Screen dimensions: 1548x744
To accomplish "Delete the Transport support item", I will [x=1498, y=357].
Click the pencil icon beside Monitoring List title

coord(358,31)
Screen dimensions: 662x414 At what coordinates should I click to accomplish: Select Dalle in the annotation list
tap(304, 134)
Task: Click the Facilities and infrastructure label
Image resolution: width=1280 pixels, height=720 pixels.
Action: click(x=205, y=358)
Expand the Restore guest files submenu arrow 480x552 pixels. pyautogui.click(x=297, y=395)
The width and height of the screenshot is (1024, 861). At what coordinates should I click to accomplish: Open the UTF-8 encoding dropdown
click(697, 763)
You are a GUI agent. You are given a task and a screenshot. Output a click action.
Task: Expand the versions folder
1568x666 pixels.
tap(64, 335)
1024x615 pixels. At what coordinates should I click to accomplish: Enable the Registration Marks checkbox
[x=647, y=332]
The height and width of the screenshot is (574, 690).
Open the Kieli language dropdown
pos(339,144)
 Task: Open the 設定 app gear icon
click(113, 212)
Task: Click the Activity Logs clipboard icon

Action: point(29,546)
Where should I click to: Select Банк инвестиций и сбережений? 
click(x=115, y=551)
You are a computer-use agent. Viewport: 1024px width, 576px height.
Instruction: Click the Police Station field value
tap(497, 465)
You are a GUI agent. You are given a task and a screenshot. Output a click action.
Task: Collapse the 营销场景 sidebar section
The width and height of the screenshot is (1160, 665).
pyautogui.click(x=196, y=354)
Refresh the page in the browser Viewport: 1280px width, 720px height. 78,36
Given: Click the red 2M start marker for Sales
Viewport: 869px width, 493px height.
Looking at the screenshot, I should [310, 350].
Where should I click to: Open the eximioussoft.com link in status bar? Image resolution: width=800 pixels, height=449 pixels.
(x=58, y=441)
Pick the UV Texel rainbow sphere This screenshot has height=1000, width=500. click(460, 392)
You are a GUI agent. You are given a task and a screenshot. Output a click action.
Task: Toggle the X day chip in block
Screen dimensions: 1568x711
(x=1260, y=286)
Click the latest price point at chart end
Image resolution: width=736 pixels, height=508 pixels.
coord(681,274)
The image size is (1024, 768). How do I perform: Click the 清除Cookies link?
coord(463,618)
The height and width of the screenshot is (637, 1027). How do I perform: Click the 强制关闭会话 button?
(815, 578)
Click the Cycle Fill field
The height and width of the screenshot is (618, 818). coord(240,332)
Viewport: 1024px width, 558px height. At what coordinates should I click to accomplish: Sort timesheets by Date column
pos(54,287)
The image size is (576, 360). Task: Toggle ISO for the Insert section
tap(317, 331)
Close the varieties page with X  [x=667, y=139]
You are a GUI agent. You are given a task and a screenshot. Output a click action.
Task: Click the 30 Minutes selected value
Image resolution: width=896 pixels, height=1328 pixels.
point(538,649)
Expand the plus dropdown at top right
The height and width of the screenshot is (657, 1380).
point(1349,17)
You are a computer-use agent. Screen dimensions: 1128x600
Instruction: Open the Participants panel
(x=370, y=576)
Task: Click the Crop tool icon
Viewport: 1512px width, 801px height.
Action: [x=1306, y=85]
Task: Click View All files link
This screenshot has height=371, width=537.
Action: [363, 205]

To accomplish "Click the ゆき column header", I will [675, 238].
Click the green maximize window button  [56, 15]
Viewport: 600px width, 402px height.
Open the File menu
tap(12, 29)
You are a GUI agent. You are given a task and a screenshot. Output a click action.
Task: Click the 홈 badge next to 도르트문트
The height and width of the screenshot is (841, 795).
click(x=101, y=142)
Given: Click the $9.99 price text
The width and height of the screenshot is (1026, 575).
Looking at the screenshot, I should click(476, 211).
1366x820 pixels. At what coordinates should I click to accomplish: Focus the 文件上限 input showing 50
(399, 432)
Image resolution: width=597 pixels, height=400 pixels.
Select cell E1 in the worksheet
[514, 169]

* * * * * * *

> **Your goal**: From the entries above, return exactly the line containing "The image size is (1024, 768).", the line containing "Close the varieties", and all lines between, and nothing else.

> **Answer area**:
The image size is (1024, 768). How do I perform: Click the 清除Cookies link?
coord(463,618)
The height and width of the screenshot is (637, 1027). How do I perform: Click the 强制关闭会话 button?
(815, 578)
Click the Cycle Fill field
The height and width of the screenshot is (618, 818). coord(240,332)
Viewport: 1024px width, 558px height. At what coordinates should I click to accomplish: Sort timesheets by Date column
pos(54,287)
The image size is (576, 360). Task: Toggle ISO for the Insert section
tap(317, 331)
Close the varieties page with X  [x=667, y=139]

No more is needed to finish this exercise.